Collected data
########

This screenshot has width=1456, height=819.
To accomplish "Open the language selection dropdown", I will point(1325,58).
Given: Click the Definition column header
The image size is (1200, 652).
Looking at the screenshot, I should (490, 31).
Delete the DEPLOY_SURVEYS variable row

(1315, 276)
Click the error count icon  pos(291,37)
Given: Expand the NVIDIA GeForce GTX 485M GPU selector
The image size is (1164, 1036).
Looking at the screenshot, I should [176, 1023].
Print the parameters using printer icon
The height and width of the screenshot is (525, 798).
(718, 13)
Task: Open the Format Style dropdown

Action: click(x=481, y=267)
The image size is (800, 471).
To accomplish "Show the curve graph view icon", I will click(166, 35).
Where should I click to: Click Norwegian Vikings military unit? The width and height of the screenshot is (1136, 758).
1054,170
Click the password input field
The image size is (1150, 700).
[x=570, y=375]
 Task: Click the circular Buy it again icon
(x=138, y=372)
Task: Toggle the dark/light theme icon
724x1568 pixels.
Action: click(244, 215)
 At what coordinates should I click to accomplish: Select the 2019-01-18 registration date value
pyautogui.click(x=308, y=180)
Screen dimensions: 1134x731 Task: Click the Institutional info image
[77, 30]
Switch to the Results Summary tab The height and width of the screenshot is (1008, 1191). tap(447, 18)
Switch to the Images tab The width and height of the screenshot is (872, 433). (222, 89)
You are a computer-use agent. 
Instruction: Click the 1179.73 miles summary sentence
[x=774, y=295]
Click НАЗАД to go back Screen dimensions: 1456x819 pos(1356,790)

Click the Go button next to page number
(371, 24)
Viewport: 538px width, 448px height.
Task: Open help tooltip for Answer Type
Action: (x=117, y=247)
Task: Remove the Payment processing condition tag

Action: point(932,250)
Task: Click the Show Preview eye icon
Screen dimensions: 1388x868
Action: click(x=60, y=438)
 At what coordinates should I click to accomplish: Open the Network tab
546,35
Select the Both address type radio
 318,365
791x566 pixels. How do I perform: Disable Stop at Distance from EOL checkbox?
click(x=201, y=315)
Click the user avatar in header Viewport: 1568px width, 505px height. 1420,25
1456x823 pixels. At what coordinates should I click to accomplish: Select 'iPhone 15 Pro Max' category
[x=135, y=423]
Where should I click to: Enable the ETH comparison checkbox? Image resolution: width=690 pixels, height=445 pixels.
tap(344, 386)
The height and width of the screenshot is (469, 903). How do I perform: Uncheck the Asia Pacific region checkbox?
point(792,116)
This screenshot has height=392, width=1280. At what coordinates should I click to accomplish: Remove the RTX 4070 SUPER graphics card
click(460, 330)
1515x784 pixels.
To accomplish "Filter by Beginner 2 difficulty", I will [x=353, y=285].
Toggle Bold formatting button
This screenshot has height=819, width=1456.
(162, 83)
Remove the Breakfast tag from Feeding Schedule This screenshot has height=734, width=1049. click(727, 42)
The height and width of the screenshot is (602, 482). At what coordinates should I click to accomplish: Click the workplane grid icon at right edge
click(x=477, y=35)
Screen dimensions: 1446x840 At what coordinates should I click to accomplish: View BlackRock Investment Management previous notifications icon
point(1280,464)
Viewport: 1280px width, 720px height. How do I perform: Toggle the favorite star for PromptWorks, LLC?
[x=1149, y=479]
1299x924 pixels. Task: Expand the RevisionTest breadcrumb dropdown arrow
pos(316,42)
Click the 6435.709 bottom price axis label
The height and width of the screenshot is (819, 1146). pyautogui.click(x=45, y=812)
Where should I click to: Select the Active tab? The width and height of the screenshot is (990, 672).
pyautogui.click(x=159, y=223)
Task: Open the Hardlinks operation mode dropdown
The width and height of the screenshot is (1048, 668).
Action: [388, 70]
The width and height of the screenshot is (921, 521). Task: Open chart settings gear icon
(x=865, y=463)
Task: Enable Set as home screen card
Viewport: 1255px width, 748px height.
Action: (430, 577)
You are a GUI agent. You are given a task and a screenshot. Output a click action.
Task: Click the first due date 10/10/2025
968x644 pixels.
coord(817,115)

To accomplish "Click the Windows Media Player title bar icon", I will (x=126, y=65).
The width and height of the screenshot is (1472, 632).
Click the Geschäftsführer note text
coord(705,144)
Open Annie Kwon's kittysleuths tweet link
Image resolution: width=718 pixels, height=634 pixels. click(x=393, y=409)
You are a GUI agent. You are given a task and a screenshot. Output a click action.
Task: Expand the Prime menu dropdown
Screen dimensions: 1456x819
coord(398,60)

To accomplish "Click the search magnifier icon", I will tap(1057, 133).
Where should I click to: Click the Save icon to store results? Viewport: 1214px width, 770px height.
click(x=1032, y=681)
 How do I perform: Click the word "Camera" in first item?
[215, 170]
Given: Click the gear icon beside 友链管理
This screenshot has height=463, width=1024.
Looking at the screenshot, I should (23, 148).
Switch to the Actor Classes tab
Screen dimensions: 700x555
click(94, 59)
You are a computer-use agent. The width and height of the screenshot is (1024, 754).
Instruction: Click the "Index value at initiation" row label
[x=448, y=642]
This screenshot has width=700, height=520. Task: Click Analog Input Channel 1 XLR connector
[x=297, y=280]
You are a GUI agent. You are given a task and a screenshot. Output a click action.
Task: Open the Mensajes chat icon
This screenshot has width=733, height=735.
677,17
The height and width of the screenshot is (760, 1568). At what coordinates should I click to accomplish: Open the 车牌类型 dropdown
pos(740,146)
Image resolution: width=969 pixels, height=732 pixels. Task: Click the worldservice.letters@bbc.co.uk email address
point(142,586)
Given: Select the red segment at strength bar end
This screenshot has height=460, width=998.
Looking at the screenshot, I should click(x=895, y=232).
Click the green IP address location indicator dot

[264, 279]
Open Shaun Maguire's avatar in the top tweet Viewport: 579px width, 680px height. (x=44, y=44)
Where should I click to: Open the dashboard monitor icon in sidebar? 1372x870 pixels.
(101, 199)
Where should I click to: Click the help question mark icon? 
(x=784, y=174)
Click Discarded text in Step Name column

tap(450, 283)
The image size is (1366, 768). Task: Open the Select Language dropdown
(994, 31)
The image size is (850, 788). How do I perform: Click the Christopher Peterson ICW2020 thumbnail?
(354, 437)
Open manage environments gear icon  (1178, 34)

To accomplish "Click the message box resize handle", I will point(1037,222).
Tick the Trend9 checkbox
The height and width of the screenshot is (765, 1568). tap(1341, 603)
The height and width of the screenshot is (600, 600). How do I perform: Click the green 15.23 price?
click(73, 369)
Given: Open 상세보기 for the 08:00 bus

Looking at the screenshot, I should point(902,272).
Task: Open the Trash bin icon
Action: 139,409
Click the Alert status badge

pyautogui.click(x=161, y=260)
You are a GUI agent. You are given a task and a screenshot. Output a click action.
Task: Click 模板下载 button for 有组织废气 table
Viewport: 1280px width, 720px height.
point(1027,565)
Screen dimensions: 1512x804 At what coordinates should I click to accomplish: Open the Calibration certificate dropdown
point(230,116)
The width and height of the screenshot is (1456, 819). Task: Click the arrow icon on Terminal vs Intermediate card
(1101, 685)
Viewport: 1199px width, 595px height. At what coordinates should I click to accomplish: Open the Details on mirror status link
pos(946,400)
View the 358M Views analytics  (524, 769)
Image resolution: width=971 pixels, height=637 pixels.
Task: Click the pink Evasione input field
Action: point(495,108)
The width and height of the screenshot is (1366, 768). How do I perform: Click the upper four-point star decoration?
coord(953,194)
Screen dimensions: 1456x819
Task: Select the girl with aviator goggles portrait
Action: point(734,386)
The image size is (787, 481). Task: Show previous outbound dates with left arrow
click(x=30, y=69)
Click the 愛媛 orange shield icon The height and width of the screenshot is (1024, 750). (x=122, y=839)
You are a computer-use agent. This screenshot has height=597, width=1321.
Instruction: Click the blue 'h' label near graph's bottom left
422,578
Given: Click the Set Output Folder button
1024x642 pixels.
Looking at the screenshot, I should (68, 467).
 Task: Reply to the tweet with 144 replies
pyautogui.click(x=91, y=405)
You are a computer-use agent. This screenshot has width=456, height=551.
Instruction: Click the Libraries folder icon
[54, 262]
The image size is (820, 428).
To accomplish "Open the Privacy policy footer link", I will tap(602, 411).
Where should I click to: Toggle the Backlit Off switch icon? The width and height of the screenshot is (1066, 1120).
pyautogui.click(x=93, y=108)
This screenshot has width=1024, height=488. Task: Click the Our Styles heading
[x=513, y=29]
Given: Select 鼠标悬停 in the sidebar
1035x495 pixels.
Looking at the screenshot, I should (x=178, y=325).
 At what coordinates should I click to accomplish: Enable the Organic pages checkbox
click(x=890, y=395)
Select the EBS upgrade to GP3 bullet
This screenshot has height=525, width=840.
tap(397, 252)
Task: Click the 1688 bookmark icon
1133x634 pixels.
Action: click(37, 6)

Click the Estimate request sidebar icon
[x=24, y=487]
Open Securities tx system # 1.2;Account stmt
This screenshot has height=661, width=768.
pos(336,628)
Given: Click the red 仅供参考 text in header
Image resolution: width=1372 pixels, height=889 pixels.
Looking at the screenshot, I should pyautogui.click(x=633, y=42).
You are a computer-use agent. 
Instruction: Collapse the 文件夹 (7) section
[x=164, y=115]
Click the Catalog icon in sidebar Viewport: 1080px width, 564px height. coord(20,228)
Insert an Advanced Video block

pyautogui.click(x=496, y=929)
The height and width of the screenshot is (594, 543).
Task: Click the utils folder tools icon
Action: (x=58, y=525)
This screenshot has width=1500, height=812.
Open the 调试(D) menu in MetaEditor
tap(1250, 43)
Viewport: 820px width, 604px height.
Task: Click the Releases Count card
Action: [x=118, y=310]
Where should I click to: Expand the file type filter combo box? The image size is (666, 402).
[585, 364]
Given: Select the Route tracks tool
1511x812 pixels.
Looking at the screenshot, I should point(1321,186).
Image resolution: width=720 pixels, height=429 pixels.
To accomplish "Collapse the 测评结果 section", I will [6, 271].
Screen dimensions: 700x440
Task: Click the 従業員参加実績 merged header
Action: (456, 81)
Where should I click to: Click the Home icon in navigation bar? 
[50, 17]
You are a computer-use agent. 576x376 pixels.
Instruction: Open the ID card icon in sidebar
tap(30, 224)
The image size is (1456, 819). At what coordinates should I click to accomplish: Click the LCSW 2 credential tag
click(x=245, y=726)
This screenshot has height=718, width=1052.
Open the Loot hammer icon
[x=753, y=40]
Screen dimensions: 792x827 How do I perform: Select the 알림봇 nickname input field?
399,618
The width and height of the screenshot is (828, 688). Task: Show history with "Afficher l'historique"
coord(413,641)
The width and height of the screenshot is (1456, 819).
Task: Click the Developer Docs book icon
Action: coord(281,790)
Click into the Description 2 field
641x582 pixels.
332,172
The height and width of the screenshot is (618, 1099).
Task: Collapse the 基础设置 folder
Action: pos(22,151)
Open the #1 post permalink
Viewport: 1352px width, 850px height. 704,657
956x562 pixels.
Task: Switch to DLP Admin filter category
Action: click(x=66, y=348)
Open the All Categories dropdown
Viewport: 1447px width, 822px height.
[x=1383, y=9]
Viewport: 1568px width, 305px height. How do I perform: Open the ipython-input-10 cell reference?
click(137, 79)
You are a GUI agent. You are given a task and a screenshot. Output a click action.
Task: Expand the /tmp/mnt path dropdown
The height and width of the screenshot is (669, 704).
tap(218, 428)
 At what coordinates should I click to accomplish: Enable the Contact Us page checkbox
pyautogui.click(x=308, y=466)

########

Rewrite the stretch of the data from the line containing "The width and height of the screenshot is (921, 521)." through the line containing "click(94, 59)", putting "magnifying glass" in place of "magnifier" and leaving everything else unchanged.

Task answer:
The width and height of the screenshot is (921, 521). Task: Open chart settings gear icon
(x=865, y=463)
Task: Enable Set as home screen card
Viewport: 1255px width, 748px height.
Action: (430, 577)
You are a GUI agent. You are given a task and a screenshot. Output a click action.
Task: Click the first due date 10/10/2025
968x644 pixels.
coord(817,115)

To accomplish "Click the Windows Media Player title bar icon", I will (x=126, y=65).
The width and height of the screenshot is (1472, 632).
Click the Geschäftsführer note text
coord(705,144)
Open Annie Kwon's kittysleuths tweet link
Image resolution: width=718 pixels, height=634 pixels. click(x=393, y=409)
You are a GUI agent. You are given a task and a screenshot. Output a click action.
Task: Expand the Prime menu dropdown
Screen dimensions: 1456x819
coord(398,60)

To accomplish "Click the search magnifying glass icon", I will tap(1057, 133).
Where should I click to: Click the Save icon to store results? Viewport: 1214px width, 770px height.
click(x=1032, y=681)
 How do I perform: Click the word "Camera" in first item?
[215, 170]
Given: Click the gear icon beside 友链管理
This screenshot has height=463, width=1024.
Looking at the screenshot, I should (23, 148).
Switch to the Actor Classes tab
Screen dimensions: 700x555
click(94, 59)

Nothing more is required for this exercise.